Cash Flow & Financing for Your New Home

You’ve decided to build a new home and you’ve done your homework by finding your ideal lot, finding a home builder, and signing a contract. Now, how will you pay for your new home? When will you have to put down cash? In my last post we discussed contracts, so let’s try to address some of these questions by reviewing cash flow and financing as it relates to the construction of your new home. Keep in mind, these same points apply to remodeling projects. Please contact me if you have additional questions or wish to discuss this process a bit further.

Obtaining Financing

Once a contract is signed, the next step is obtaining financing for your new home. Based on your financial situation, a bank will typically lend approximately 75% of either the appraised value of the home or the actual cost – whichever is less. If a lot is being purchased first, this “rule” also applies. An example will help clarify this:

Lot = $50,000

Home = $300,000


Total cost $350,000

Bank willing to lend = $262,500 (75% of $350,000)

(assuming appraisal of > $350,000 total)

Customer Equity/Balance: $350,000 – $262,500 = $87,500

The bank will determine, based on your financial situation and relationship with them, WHEN your equity ($87,500) will be due. This can vary from immediately, to late in the construction process. This timeline is important to understand and plan for as you consider financing for your new home.

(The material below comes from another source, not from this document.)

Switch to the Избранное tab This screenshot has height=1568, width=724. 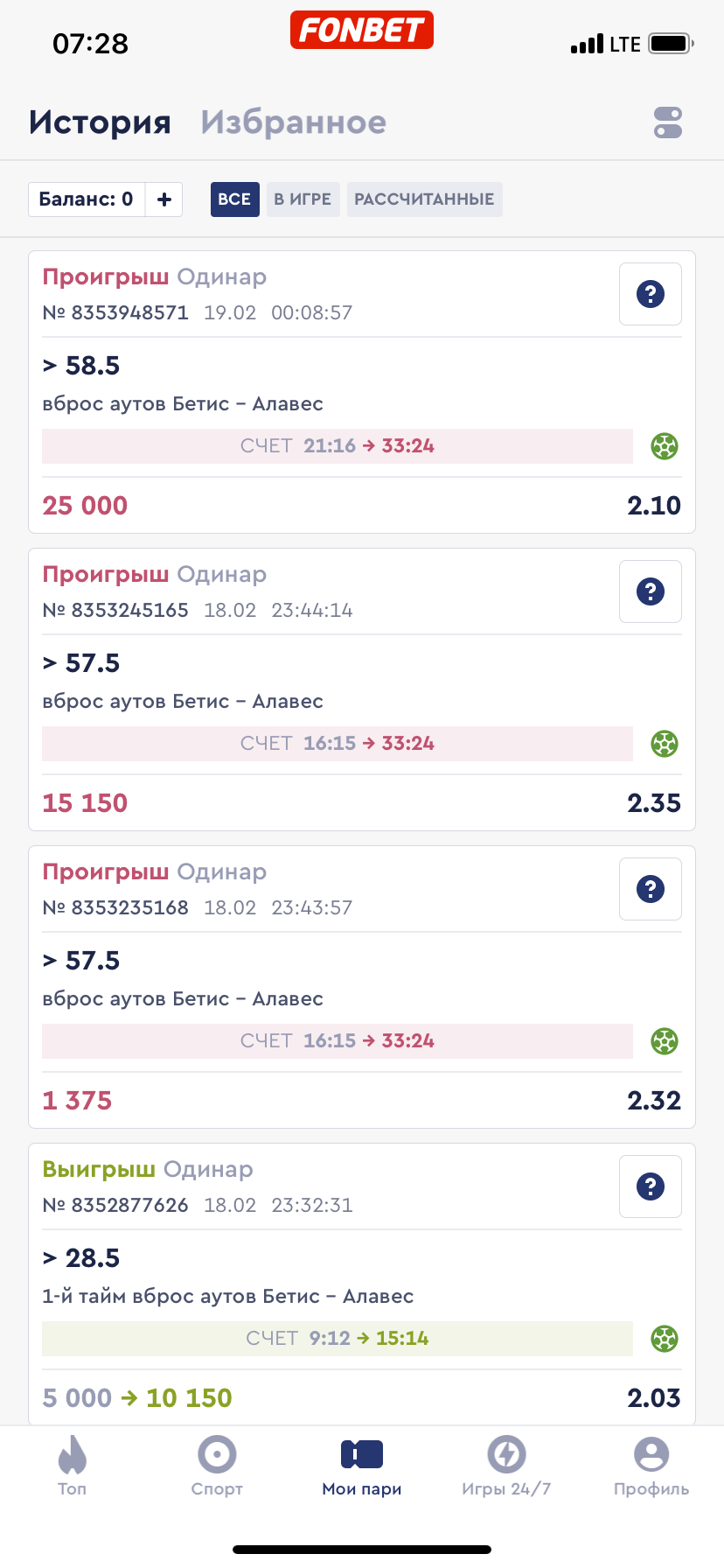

What is a Construction Loan?

Construction starts with a “Construction loan”. This is a temporary loan so that construction can take place. The loan typically expires in one year, or when the home is complete – whichever comes first. Once the construction loan is in place, the home builder makes “draws” on the loan (usually monthly) based on the work completed. The bank will inspect the job to ensure the work on the draw request is complete. The bank may also do a title search to ensure bills are being paid properly. If the contract is a Cost Plus Contract the buyer will see the invoices and review them with the builder for approval prior to submitting to the bank. In a Fixed-Price Contract the client typically does not see or review the draw request.

Managing Project Budget and Change Orders

As the home is built, actual costs can vary from the proposed budget. Additionally, buyers usually want to make some changes along the way. How “change orders” and budget discrepancies are handled varies highly by the type of contract and by the home builder. This is a very important part of the client/home builder relationship to understand. It ultimately comes down to trust. It is a good policy to settle all change orders as they occur to avoid misunderstandings.

Example: If the buyer decides to change the kitchen counter-top from laminate to granite during a typical progress meeting, the home builder should prepare an estimate of the cost of the change, have the buyer review and approve it before the granite is ordered. This will insure the buyer really wanted the change and understands the additional cost. When this change order is paid is dependent upon what the home builder and buyer have agreed to in the contract. In my opinion, it is a good policy to have change orders paid at the time they are executed so the buyer is fully aware of the additional costs to the project. It is not advisable to “settle up” change orders at closing as this normally leads to disappointment and sometimes disagreement as to the amounts owed. In my experience, closings should be a fun event, so I recommend keeping the formal parts current during construction.

What to Expect at Closing

Once construction is completed there is a “closing”. At this time a permanent loan is put into place replacing the “construction” loan. You will have applied for the permanent loan during construction of the home. The loan term of 10, 15, or 30 years is your option, based on your ability to pay and how long you want to take to pay it off. The balance of the equity is normally paid to the builder at this time. Be sure to plan a meeting with your financial advisor to discuss these options, as this will be different for each buyer based on their immediate and long-term financial goals.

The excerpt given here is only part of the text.